De retour à Matam après une hospitalisation consécutive à des affrontements universitaires, Mohamed Thiam entame une convalescence difficile, sous le regard inquiet mais résilient de sa mère.
La vie a repris son cours à Matam pour Mohamed Thiam, mais rien n’est plus comme avant. L’étudiant, grièvement blessé lors d’affrontements survenus à l’Université Cheikh Anta Diop, a perdu l’usage d’un œil et poursuit désormais sa convalescence au domicile familial. Son histoire, rapportée par le quotidien L’Observateur, illustre les séquelles humaines des violences universitaires.

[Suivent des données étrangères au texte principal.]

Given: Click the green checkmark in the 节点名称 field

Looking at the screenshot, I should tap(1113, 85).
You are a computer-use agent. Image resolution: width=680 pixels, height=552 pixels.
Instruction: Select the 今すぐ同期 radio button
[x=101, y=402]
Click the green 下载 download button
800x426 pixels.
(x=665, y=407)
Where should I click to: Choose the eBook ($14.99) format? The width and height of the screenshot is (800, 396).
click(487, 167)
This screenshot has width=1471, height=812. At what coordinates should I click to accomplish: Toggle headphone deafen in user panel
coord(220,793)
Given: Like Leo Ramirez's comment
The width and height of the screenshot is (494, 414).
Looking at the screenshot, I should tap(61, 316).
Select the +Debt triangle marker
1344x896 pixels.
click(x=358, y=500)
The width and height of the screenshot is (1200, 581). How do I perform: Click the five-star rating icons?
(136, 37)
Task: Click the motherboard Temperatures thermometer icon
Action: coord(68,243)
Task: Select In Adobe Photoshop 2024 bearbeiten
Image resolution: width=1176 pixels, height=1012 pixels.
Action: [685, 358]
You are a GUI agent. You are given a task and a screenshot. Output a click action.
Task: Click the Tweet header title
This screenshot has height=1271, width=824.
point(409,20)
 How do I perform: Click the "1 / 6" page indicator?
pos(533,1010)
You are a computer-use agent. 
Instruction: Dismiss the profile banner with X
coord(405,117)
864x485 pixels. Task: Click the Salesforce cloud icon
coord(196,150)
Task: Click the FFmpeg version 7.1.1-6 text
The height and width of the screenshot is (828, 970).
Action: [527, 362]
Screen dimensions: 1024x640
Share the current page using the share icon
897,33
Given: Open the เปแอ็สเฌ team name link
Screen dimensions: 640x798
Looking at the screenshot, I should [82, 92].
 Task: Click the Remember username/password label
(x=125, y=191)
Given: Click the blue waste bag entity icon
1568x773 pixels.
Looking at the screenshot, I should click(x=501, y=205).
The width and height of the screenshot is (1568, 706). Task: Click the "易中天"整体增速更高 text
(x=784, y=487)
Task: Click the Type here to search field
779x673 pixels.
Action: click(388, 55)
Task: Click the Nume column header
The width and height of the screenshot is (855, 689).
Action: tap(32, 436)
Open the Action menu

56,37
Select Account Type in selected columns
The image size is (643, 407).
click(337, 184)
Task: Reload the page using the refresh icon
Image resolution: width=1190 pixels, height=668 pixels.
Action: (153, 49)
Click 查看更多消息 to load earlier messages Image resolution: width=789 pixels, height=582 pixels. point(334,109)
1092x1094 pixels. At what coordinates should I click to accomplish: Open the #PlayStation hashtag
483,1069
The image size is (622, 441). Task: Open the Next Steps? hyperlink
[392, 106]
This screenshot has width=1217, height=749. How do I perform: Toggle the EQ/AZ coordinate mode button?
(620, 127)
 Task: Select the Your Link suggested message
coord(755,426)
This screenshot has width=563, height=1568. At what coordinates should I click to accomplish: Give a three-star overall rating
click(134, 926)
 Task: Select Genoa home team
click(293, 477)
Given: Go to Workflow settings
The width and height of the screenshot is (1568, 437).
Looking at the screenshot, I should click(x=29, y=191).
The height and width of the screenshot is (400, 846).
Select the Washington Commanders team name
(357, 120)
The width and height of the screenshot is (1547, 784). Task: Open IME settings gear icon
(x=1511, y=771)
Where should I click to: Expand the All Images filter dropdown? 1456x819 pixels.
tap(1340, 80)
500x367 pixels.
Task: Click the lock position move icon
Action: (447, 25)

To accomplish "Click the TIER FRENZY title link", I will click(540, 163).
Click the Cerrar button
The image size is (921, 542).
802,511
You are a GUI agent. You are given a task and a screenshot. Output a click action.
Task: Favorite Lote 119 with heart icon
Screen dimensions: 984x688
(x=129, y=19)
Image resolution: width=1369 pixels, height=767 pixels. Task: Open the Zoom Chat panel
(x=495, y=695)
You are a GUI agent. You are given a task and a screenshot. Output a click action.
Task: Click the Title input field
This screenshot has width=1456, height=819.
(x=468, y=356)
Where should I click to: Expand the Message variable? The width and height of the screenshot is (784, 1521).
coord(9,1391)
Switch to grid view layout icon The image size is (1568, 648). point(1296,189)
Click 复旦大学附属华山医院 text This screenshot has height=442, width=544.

Sa mère, Fatou Tacko Bâ, évoque un quotidien rythmé par les soins médicaux et les déplacements à l’hôpital pour les pansements. Malgré la douleur, elle exprime sa gratitude pour la prise en charge dont a bénéficié son fils, qu’elle considère rassurante dans cette épreuve.
Derrière cette reconnaissance se cache toutefois une inquiétude persistante. Mohamed demeure silencieux et marqué psychologiquement par l’événement. « La violence doit être bannie de l’Université », insiste sa mère, rappelant l’angoisse vécue par les familles éloignées de la capitale.
Pour elle, l’ouverture prochaine de l’Université Souleymane Niang de Matam représente un espoir majeur. Prévue pour accueillir ses premiers étudiants en octobre 2026, cette infrastructure pourrait permettre à de nombreux jeunes d’étudier près de leurs familles, limitant les risques liés à l’éloignement, souligne L’Observateur.
Entre résilience et attente d’un environnement universitaire apaisé, l’histoire de Mohamed Thiam met en lumière les défis sociaux et sécuritaires qui entourent encore la vie estudiantine.